Gene Team’s blog


By Latisha, Sarah, Travis, Miranda and Hilary

On our first day at GTAC we conducted an experiment, this was the Wiggle Assay (An algorithm that indicates the amount of movement made by a specimen), During The experiment we divided 200 Canton S. larvae into 8 wells with a Sucrose Solution and vice versa with 200 Da1ko (Drosophila Alpha 1 Knock Out) and timed at point 0 (Start of the Experiment), then we added Insecticide (Imidacloprid) to 4 of each different Well. We add the same amount of Sucrose to an Equal amount of wells and subtracted the same amount that we added because when we put the two solutions in they had mixed enough to take out the same quantity. After this we recorded each group of four wells every 15-30 minutes to keep track of activity in each well so we could use the data.

Day 2 began with an analysis of the data from the Wiggle Assay. Data from the Wiggle Assay Index was given to each group to interpret and normalise. We divided each time point by the starting of zero to compare the wiggle movement after the insecticide was added. We developed graphs to represent the data in a clearer way.

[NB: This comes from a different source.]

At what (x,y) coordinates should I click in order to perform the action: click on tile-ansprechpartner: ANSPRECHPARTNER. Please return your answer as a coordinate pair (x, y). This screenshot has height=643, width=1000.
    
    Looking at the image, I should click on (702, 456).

The data of the resistance or susceptibility of insecticides on Canton S. Drosophila

 

After morning tea, Dr. Frazer Thorpe showed us the Electron Microscope. It fired electrons on Drosophila to create a detailed magnification. A vacuum was created so that the electrons could travel without resistance from air particles. The specimen was placed gently onto a carbon sticker that was stuck to a stage about 1cm in diameter. A carbon sticker was used because carbon absorbs electrons which means the specimen was able to be distinguished from the stage. The microscope created an image that magnified up to x20000 and it magnifies to cellular level. Under the microscope, we magnified a Wild Type Drosophila, a Tm3/Tm6 Drosophila (with curly wings) and we looked at images of a Drosophila that had had a gene deleted that caused normal wing development.

 

 

Tm3/Tm6 Drosophila

Wild Type Drosophila

 

 

 

 

 

 

 

 

 

Wild Type Drosophila eye

 

In the afternoon, we went to the Doherty Laboratory to look at different species of Drosophila under a Light Microscope. All of the specimen were compared to the Wild Type Drosophila based on their phenotypes. Tom explained about dominant and recessive genes in a species and patterns of inheritance using punnet squares.

 

 

 

Unlike the other days, day three was consistently practical. The practical we worked on was extracting genomic DNA from two different Drosophila’s; the wild type and the mutant fly - that was hypothesised to have a segment of DNA called the Ban-Jheh element. During the course of the day we extracted DNA from the three samples of flies. We did this by using Lysis Buffer to help assist the cell membrane in the fly to break down. After doing this we washed the DNA in two column washes. When we were left with DNA we had to go into a PCR (PCR: polymerase chain reaction). This machine heats and cools down the DNA and it clones the DNA. Once we had made our Deoxyribonucleic acid DNA we tested it in a gel. The DNA ‘swam’ through the pores in the gel. The DNA samples vary in length depending on if it has mutant elements in it or jot. The samples that have shorter fragments in it- the mutants- travel further through the gel. Once the experiment was completed we analysed the samples and found out that one of the samples was a mutant; however the other samples were inconclusive.